Nawet przy wzroście cen energii – jedynie 7% Polaków zmieniło system ogrzewania w swoim domu, aby obniżyć
wysokość rachunków. Nadal większość gospodarstw domowych (71%) posiada tradycyjne kotły na drewno, olej lub
gaz, piece gazowe i kominki. Paliwa takie jak gaz, węgiel, pellet czy olej opałowy mogą uwalniać tlenek węgla, dlatego,
jak podkreślają eksperci, świadomość zagrożenia może uratować życie.
Najlepszym sposobem zapobiegania zatruciom tlenkiem węgla i dymem jest posiadanie w domu czujnika tlenku węgla i dymu. Według bryg. mgr. inż. Karola Kierzkowskiego równie ważne są:
- Odpowiednia wentylacja domu – należy umożliwić cyrkulację świeżego powietrza niezależnie od pory dnia lub
pory roku.
- Szybkie reagowanie na niepokojące symptomy – jeśli odczuwasz zawroty głowy, zmęczenie, bóle głowy lub nudności
i nie czujesz się lepiej po przewietrzeniu pomieszczenia, opuść dom i wezwij pomoc.
- Konserwacja i kontrola – zleć profesjonaliście regularną kontrolę urządzeń grzewczych i komina.
- Czujniki tlenku węgla i dymu – zainstaluj nawet tam, gdzie używane są nowoczesne kotły z zamkniętym palnikiem.
- Bezpieczeństwo wszystkich pomieszczeń – do zatrucia tlenkiem węgla najczęściej dochodzi w łazienkach, dlatego
ważne jest, aby zainstalować czujniki we wszystkich pomieszczeniach.

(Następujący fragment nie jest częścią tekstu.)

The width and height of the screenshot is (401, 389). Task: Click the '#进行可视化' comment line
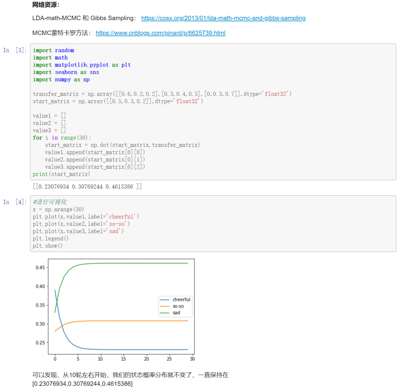tap(50, 202)
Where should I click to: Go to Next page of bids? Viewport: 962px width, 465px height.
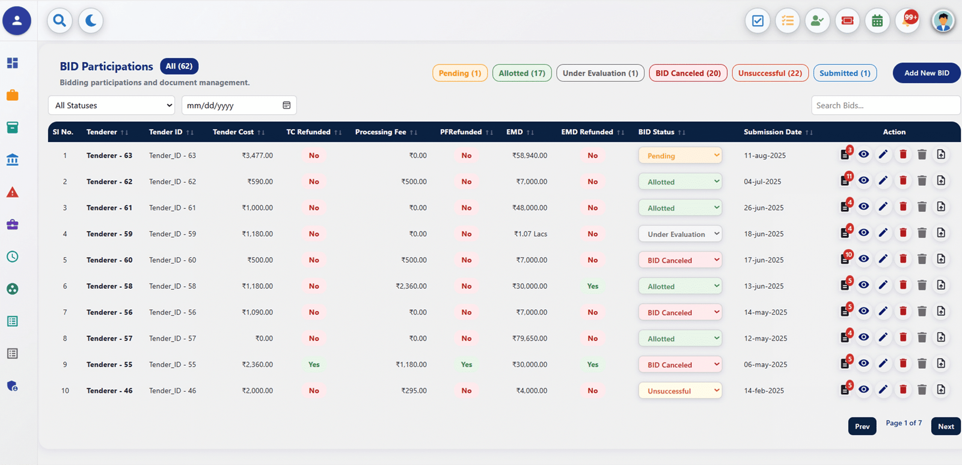[x=945, y=427]
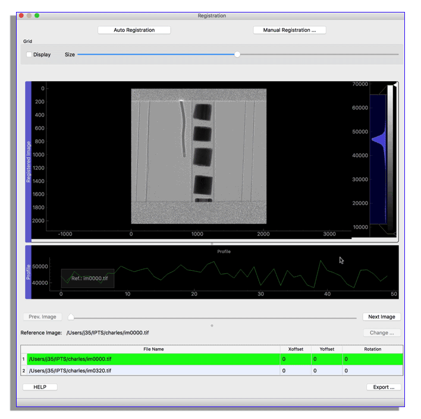Click the Registered Image vertical dock label
Screen dimensions: 421x419
pos(28,161)
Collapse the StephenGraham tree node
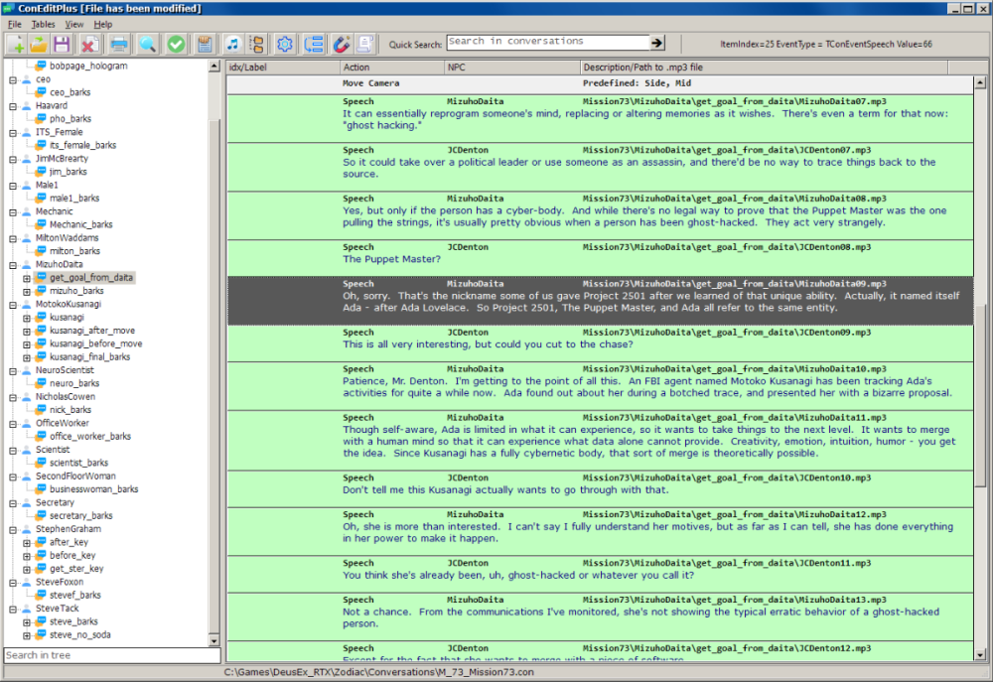 13,529
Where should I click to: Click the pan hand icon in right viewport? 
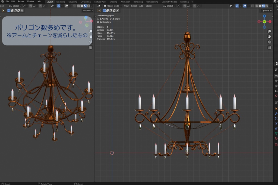pyautogui.click(x=269, y=37)
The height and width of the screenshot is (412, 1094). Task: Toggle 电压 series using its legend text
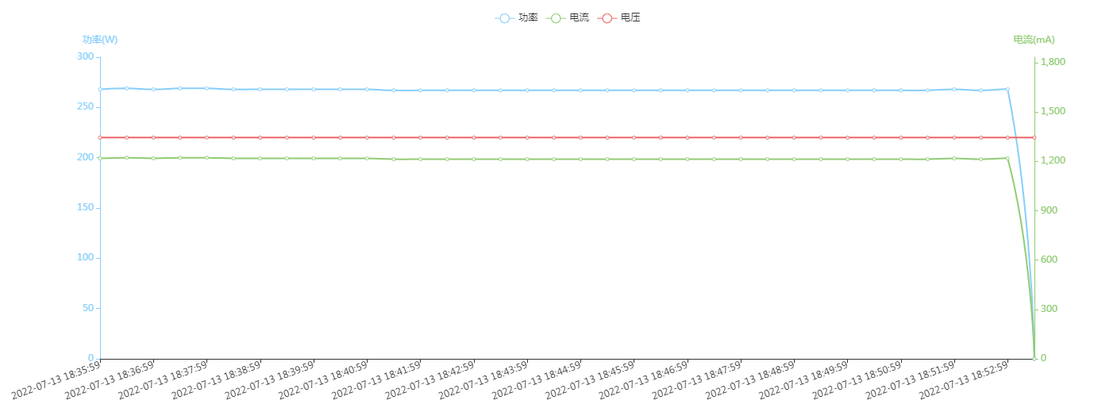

Produkty R200 Honeywell Home od Resideo pomagają instalatorom i konsumentom chronić to, co najważniejsze,
zapewniając:
- Niezawodność i zgodność z europejskimi i krajowymi normami.
- Dodatkowy spokój ducha – czujnik tlenku węgla, dymu i ciepła objęty 10-letnim okresem eksploatacji i 10-letnią
gwarancją*2.
- Zwiększenie bezpieczeństwa użytkowników poprzez połączenie urządzeń w bezprzewodową sieć – w przypadku
wzbudzenia alarmu przez jeden z czujników, pozostałe połączone czujniki uruchomią alarm jednocześnie (dotyczy
czujników R200-N).
- Funkcję komunikacji radiowej – czujniki wyposażone są w odpowiednie moduły umożliwiające połączenie ich
w bezprzewodową sieć (dotyczy czujników R 200-N).
*1 Badania przeprowadzone w imieniu Resideo w dniach 3–16 sierpnia 2023 r. na reprezentatywnej próbie właścicieli domów (500+)
w Czechach, Słowacji, Polsce, Rumunii i na Węgrzech.
*2 Zgodnie z instrukcją użytkowania. Szczegółowe informacje można znaleźć w instrukcjach instalacji poszczególnych produktów.